Fundamental, Case‑by‑Case Analysis
At T. Rowe Price, the analysis of climate‑related shareholder proposals by our Governance and Responsible Investing teams is conducted on a case-by-base basis. To reach a vote recommendation, we consider:
- The specific circumstances of each company (including the current level of disclosure);
- The company’s climate strategy; and
- The materiality of the issue for the company, i.e., the extent to which it relates to the company’s operations.
As discussed, we are unlikely to support resolutions that are excessively prescriptive (be they climate‑related proposals or otherwise), as this usually equates to the proponent, in essence, attempting to micromanage the company. Similarly, if we think that the company is already taking sufficient action to address the stated concerns, we will likely withhold our support.
While the nature of our assessment of a company’s actions can vary according to the region and industry, specific measures we consider include those detailed in Figure 2.
Framework for Assessment of Climate‑Related Action
(Fig. 2) Key areas of analysis in a fundamental, case‑by‑case approach
2021 Proxy Season—T. Rowe Price Voting on Climate‑Related Shareholder Resolutions
In line with this fundamental assessment framework, included below are two examples of how we approached specific climate‑related shareholder resolutions during the 2021 proxy season and the reasoning that informed our voting decision in each case.
Climate‑Resolutions Set to Remain in the Spotlight
Beyond shareholder proposal filings, many investors are also exploring ways to adopt climate change voting strategies that express concerns through voting on routine agenda items, such as director elections, executive compensation proposals, or the approval of annual reports.
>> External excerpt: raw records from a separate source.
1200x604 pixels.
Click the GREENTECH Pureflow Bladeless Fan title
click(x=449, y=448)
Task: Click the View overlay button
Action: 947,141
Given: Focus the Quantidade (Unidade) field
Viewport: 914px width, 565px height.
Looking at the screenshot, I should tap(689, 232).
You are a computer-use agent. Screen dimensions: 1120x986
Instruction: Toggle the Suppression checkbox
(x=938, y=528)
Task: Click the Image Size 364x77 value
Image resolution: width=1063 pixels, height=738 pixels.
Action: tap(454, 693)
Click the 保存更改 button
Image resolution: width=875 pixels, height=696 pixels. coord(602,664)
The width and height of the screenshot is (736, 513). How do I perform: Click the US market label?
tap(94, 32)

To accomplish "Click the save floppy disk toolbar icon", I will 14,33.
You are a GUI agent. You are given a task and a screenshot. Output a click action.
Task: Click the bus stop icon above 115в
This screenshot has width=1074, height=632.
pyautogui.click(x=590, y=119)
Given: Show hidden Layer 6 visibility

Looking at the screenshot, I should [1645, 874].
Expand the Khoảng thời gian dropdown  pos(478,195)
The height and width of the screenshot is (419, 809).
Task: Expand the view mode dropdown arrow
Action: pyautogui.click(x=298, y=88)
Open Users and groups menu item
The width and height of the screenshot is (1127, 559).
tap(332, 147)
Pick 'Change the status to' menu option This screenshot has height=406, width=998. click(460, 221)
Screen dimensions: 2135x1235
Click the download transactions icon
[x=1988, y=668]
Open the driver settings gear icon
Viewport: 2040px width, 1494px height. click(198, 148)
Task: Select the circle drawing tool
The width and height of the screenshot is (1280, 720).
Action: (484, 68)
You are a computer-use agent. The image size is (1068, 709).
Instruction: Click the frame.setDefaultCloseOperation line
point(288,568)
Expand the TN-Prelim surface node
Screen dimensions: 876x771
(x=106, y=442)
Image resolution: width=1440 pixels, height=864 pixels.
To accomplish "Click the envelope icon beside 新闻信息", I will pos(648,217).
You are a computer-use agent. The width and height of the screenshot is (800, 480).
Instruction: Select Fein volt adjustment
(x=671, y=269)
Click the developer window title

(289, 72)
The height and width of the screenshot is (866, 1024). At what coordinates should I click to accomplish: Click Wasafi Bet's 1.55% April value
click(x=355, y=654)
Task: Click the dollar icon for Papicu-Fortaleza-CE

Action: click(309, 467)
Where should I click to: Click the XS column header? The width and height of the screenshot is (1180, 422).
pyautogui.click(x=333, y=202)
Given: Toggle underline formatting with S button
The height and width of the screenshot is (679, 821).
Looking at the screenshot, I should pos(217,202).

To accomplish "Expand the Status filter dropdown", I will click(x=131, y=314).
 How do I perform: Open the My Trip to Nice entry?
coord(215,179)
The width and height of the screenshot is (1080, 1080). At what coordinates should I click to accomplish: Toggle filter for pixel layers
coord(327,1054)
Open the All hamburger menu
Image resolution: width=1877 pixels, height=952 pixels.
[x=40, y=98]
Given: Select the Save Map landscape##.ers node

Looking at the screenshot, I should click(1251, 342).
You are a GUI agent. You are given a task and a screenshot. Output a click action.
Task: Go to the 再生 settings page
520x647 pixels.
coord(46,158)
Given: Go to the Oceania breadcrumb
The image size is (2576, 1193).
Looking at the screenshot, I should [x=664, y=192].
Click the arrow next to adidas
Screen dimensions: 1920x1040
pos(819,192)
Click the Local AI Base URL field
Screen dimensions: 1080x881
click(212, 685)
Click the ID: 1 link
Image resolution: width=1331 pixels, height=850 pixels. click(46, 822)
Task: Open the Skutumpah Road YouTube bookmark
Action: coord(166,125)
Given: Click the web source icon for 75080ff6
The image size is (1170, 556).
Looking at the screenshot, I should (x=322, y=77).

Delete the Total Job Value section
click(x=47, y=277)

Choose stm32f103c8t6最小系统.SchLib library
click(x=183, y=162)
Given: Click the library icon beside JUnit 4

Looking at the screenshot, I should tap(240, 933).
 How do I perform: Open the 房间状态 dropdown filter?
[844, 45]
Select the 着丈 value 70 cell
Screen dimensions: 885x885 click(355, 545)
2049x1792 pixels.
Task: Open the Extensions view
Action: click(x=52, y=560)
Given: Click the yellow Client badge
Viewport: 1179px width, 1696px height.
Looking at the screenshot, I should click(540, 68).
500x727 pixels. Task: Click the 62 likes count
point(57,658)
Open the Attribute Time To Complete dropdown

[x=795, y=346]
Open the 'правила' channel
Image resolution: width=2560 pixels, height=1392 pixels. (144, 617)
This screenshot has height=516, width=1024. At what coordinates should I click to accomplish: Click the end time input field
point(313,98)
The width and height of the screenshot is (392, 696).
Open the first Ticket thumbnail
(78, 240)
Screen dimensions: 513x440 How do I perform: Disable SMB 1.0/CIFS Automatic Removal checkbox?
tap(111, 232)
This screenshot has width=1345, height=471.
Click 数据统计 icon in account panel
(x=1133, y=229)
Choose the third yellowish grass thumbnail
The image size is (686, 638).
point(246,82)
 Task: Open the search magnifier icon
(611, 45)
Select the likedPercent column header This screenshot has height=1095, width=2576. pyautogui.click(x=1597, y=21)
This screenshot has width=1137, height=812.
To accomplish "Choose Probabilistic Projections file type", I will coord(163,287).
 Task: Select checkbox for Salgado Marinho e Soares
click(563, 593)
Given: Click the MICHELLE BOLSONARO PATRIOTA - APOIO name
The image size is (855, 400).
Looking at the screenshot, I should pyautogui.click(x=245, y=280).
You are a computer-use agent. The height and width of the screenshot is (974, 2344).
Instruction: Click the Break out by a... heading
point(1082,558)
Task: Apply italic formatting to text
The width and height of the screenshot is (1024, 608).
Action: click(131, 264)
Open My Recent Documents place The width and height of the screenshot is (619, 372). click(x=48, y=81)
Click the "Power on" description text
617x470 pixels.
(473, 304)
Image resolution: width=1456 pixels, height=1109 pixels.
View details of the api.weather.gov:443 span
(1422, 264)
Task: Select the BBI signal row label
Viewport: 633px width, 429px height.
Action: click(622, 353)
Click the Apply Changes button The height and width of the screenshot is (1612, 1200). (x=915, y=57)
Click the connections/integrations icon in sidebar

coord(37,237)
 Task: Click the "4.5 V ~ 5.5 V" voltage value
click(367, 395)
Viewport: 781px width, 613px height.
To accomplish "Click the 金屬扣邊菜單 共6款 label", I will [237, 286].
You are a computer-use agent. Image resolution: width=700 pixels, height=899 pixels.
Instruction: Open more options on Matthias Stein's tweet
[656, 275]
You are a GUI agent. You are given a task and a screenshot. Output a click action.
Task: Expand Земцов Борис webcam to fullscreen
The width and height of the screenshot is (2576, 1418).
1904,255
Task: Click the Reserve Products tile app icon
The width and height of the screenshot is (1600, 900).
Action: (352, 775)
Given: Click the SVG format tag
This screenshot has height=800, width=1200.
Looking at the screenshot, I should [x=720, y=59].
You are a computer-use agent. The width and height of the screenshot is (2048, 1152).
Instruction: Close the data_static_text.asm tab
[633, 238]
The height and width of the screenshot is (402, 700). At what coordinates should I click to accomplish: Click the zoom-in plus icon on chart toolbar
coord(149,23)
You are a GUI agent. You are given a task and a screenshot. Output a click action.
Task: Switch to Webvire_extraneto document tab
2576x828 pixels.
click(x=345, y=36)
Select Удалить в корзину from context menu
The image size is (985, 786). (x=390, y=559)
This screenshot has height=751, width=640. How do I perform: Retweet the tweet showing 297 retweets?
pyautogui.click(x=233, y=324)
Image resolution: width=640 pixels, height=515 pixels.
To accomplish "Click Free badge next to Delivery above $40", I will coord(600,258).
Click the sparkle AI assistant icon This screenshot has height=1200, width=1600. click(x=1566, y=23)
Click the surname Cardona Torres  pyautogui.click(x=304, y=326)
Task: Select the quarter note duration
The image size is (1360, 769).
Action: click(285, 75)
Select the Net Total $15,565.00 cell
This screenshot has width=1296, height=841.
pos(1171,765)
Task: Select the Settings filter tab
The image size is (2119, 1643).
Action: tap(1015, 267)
In the absence of a dedicated agenda item where investors can express their views on environmental and social issues, addressing such concerns via votes on routine agenda items could also become a more common practice.
Concerns about climate change risks are an increasing priority among investors around the world. Worries around the issue are set to drive ever greater numbers of climate‑related shareholder proposals on annual proxy ballots. The urgency of climate change, growing community concern, and regulatory pressure are adding to the imperative for transparent and structured approaches to voting recommendations.
The diverse range of resolution topics, quality, and proponent motivations means a generalized approach is impractical. Ultimately, achieving outcomes that will drive companies to real action on climate change demands developing insights into the quality and potential effectiveness of each of the actions proposed.
Looking Forward to the 2022 AGM Season
At T. Rowe Price, we believe that say on climate, as a means of structuring the dialogue between companies and their shareholders, must not detract from the responsibility of the members of each company’s board to assess, set, and oversee implementation of the company’s climate transition plan. Votes on the election of board members remain the ultimate mechanism for shareholders to express concerns over a company’s management of climate risk.
In 2022, T. Rowe Price plans to step up its current voting against directors who fail in the oversight of material environmental, social, or governance risks. Companies in sectors highly exposed to the impact of climate change and that have failed to demonstrate sufficient preparedness for a low‑carbon transition will be in scope for a vote against the Board chair, or other relevant committee member.